An expanded tutorial chapter collects the topics from basic undergraduate calculus that are used in subsequent chapters.
A wide exposition concerning classical methods for solving problems related to differential equations is available: mainly separation of variables and Fourier series, with basic worked exercises. A whole chapter deals with the analytic functions of complex variable. An introduction to function spaces, distributions and basic notions of functional analysis is present. Several chapters are devoted to Fourier and Laplace transforms methods to solve boundary value problems and initial value problems for differential equations.
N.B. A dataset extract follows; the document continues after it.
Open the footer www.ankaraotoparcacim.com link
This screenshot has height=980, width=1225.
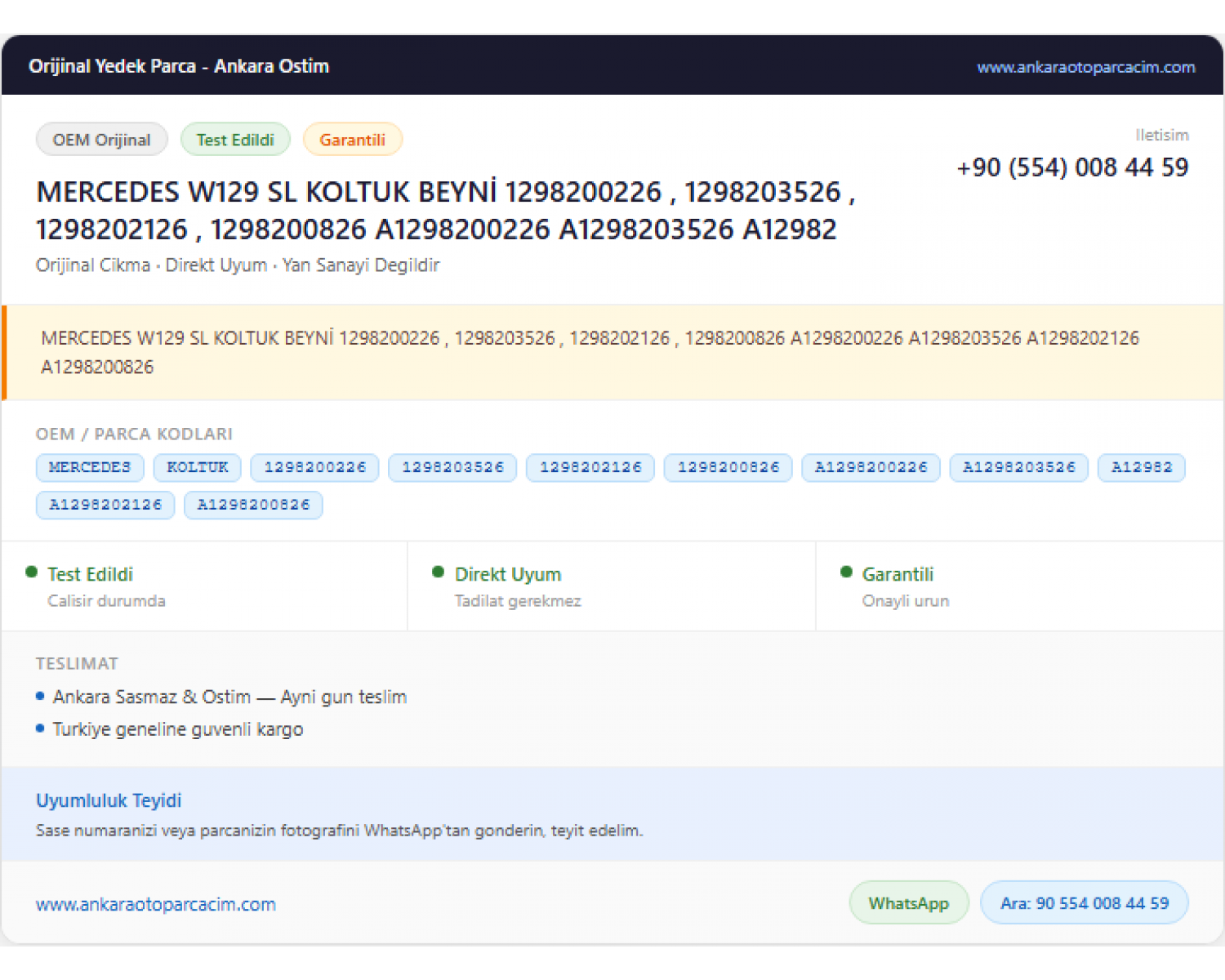pos(156,904)
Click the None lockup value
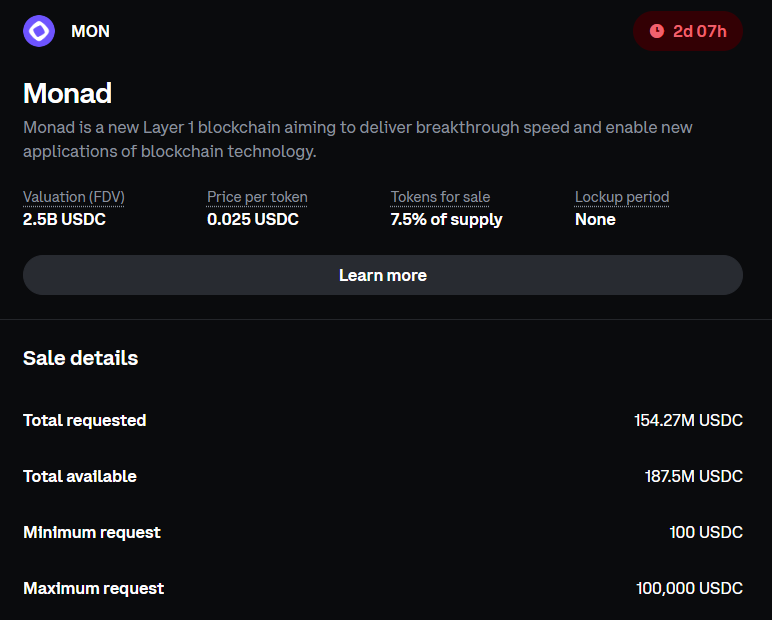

Tools for the analysis appear gradually: first in function spaces, then in the more general framework of distributions, where a powerful arsenal of techniques allows dealing with impulsive signals and singularities in both data and solutions of differential problems.
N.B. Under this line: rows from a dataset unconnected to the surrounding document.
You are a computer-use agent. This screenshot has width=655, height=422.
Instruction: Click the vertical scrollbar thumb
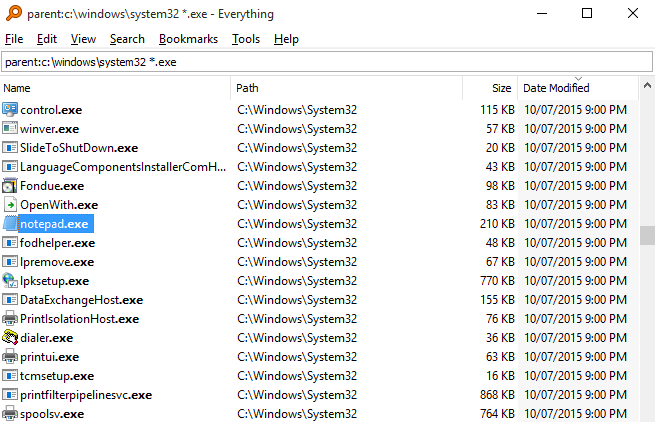tap(647, 235)
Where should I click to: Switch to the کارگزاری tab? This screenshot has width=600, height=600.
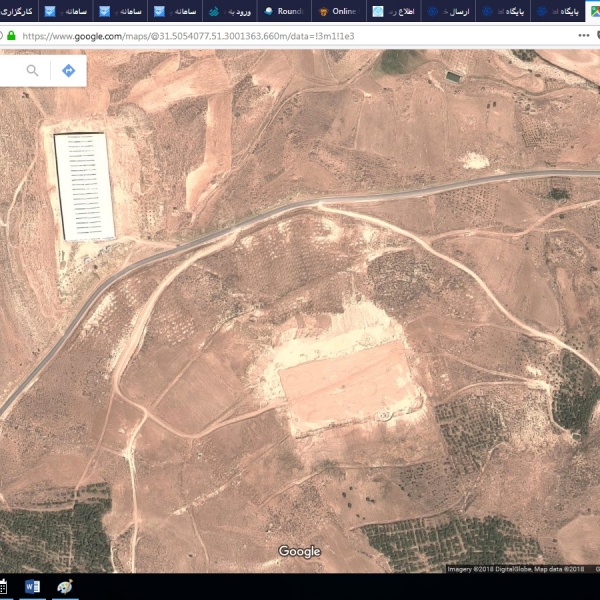coord(18,11)
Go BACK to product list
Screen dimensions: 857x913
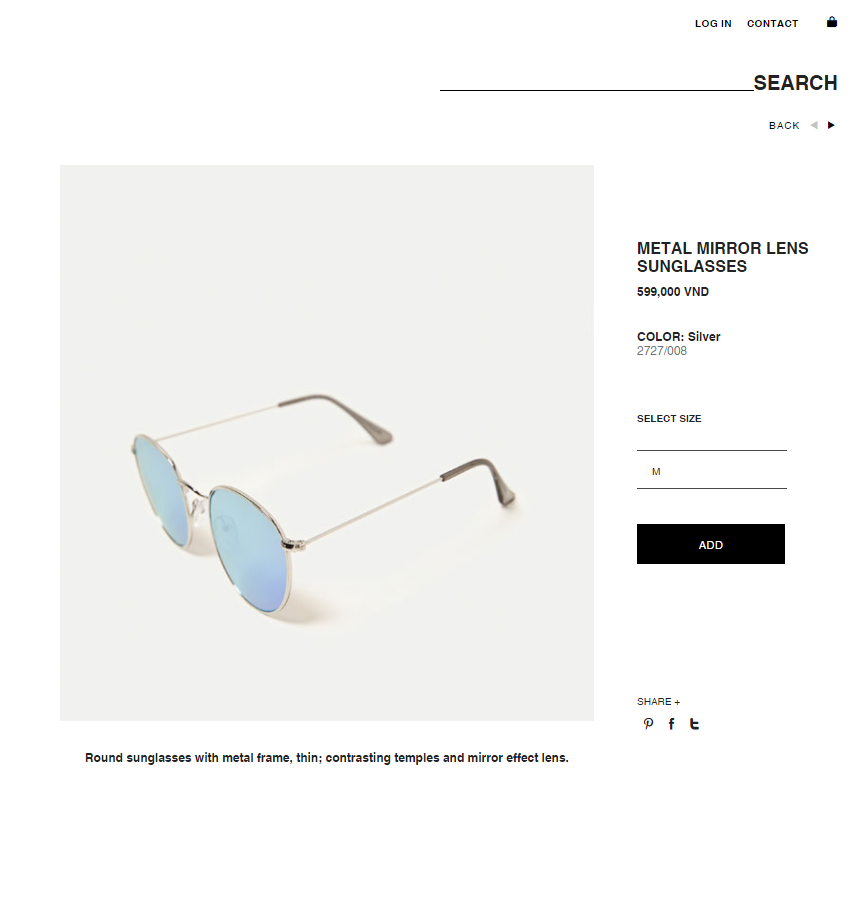pyautogui.click(x=784, y=126)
This Second Edition contains additional exercises and a new chapter concerning signals and filters analysis in connection to integral transforms.
FRANCO TOMARELLI earned the Diploma in Mathematics at the Scuola Normale Superiore di Pisa, graduated at Pisa University in 1978, pursued his studies at the Université Pierre et Marie Curie in Paris and the Minneapolis School of Mathematics of the University of Minnesota. Associate professor at Pavia University from 1988 to 1990. Full professor of Mathematical Analysis at the Politecnico di Milano since 1990. Deputy Head of Facoltà di Ingegneria dei Sistemi del Politecnico di Milano (2001-2006). Award Premio Bruno Finzi 1997. Socio Corrispondente of the Istituto Lombardo Accademia di Scienze e Lettere since 2006. Head of Seminario Matematico e Fisico di Milano from 2009 to 2015. Editor-in-Chief of the Milan Journal of Mathematics (Springer) since 2020. His main research achievements concern topics in calculus of variations, differential problems in continuum mechanics and variational models for segmentation and inpainting of digital images.